Les Ouïghours : un peuple en danger de mort

Les Ouïghours : un peuple en danger de mort

Les Ouïghours sont un peuple turcophone, à majorité musulmane sunnite, habitant la région autonome ouïghoure du Xinjiang en Chine. Réprimés durant tout le XXe siècle, les Ouïghours sont désormais les victimes de ce qu'il faut appeler un génocide, mis en oeuvre méthodiquement par le gouvernement chinois, sous prétexte de lutte contre le terrorisme islamiste.

Rappel historique : de la République du Turkestan au « problème » ouïghour

En 1933, la République islamique du Turkestan oriental est proclamée à Kachgar ; en février 1934, elle est détruite. 1944 voit naître une seconde république du Turkestan. Cela dure cinq années jusqu’en 1949 avec la fuite du Kuomintang à Taïwan et la déclaration de la République populaire de Chine.

Plusieurs révoltes émaillent ces dernières décennies. En avril 1990, un soulèvement a lieu dans la ville d’Akto. La répression est féroce ; les troupes chinoises tirent dans la foule et font 60 morts. En 1997, une nouvelle révolte est matée encore plus sévèrement : 167 morts.

Depuis les attentats de 2001, le gouvernement chinois a un motif tout trouvé pour justifier la répression organisée contre le peuple ouïghour. Prenant le prétexte de faire la chasse à des groupuscules terroristes, le peuple ouïghour devient la cible des exactions des forces de maintien de l’ordre chinoises.

La répression organisée suit de très près l’arrivée au pouvoir de Xi Jinping, secrétaire général du Parti Communiste Chinois en 2012 et président de la République de Chine en 2013. Mais c’est en 2016 que la politique d’internement et de répression commence vraiment, avec l’arrivée de Chen Quanguo. Celui-ci, après s’être fait la main au Tibet. accède alors au poste de secrétaire du Parti Communiste au Xinjiang.

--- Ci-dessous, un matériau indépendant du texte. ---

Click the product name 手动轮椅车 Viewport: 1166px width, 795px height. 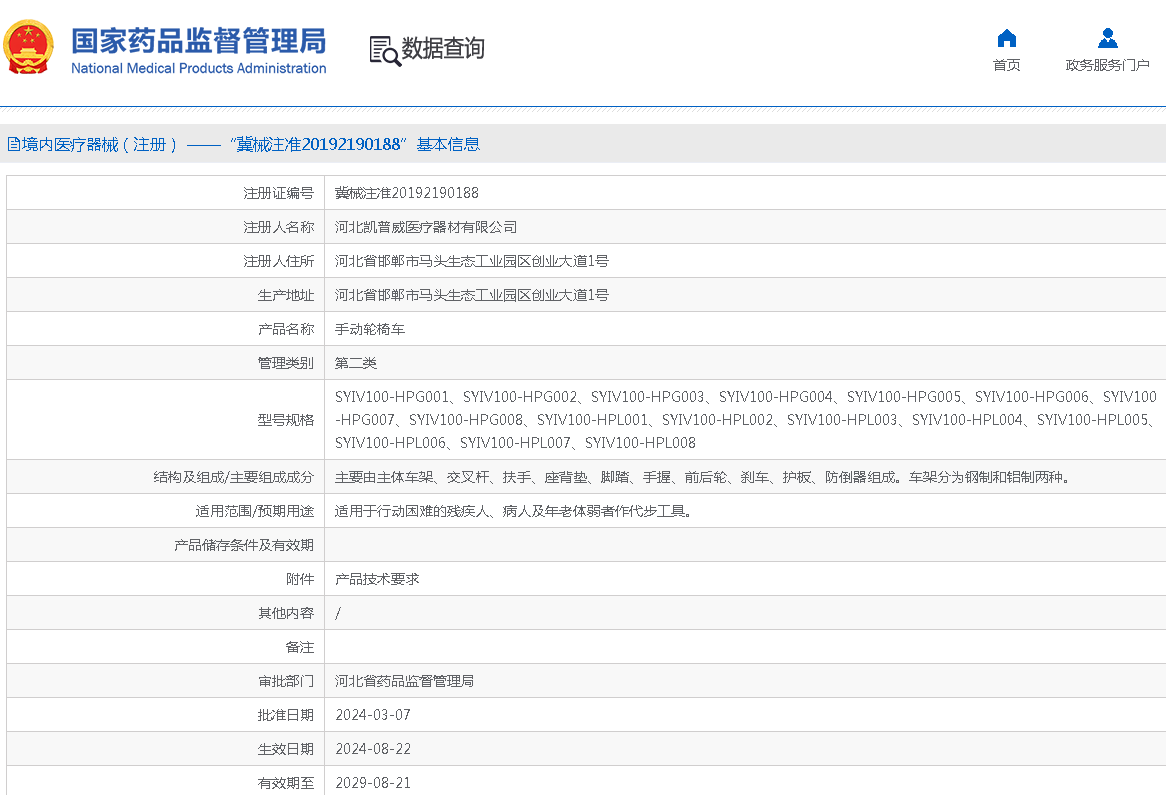(370, 329)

Dans la plus pure tradition du régime de Pékin, il met en place une série de mesures coercitives afin de venir à bout du « problème » ouïghour.

Des camps « d’apprentissage »

Comme savent parfaitement faire les autorités chinoises, sont ouverts des camps dits de formation sous couvert d’apporter aux Ouïghours des connaissances nouvelles. Un million de détenus sont passés par ces centres qui ne sont que des lieux de torture, d’endoctrinement et de mort. Les conditions de détention sont plus proches de camps de concentration que de « lieux d’étude », comme les décrit le gouvernement chinois. Les camps sont surveillés par des caméras quel que soit le lieu où se trouvent les prisonniers.

Les femmes ouïghoures, objets de toutes les attentions

Les femmes ouïghoures paient un lourd tribu à la folie meurtrière de Pékin. Elles sont, comme les hommes, enfermées dans les camps où elles vivent des conditions de détention iniques. Tursunay Ziyawwudun témoigne à la BBC des expériences traumatisantes lors des neuf mois passés dans un camp de détention. Elle se rappelle des incursions discrètes de gardiens et d’hommes extérieurs au camp. Ils pénétraient dans les cellules des femmes pour les violer loin des caméras ou les vendre à ces hommes. Tursunay en a malheureusement fait la triste expérience.

Dans ces mêmes camps, des femmes subissent une stérilisation forcée. L’une d’elles a déclaré à la télévision française qu’une substance lui avait été injectée à plusieurs reprises par des médecins dans une prison de l’ouest du Xinjiang. Après les injections, les femmes n’avaient plus leurs règles. Des femmes ont pu témoigner que, pendant leurs incarcérations, elles ont été forcées d’avorter de leurs bébés. Stérilisations et avortements forcés permettent à Pékin de contrôler la croissance naturelle d’une population qui représente 1 % de la population totale de la Chine ; une façon de réduire à néant le peuple ouïghour.

Des enfants volés à leurs parents

Après avoir emprisonné les parents, l’État chinois « prend en charge » leurs enfants. Considérés comme orphelins virtuels, ils sont enfermés pour être reformatés dès le jardin d’enfants à apprendre le mandarin, à dénoncer leurs familles et à oublier la langue des parents.

Ces violences politiques extrêmes perpétrées par les autorités chinoises contre les Ouïghours sont organisées, planifiées et témoignent d’une véritable intention de détruire le peuple ouïghour.

Le silence de la communauté internationale laisse peu d’espoir pour l’avenir des Ouïghours. L’empire du milieu n’est pas à sa première expérience dans la destruction d’un peuple. Il a, avec la complicité des dirigeants du monde entier, les coudées franches pour aller au bout de ce qui ressemble à un génocide.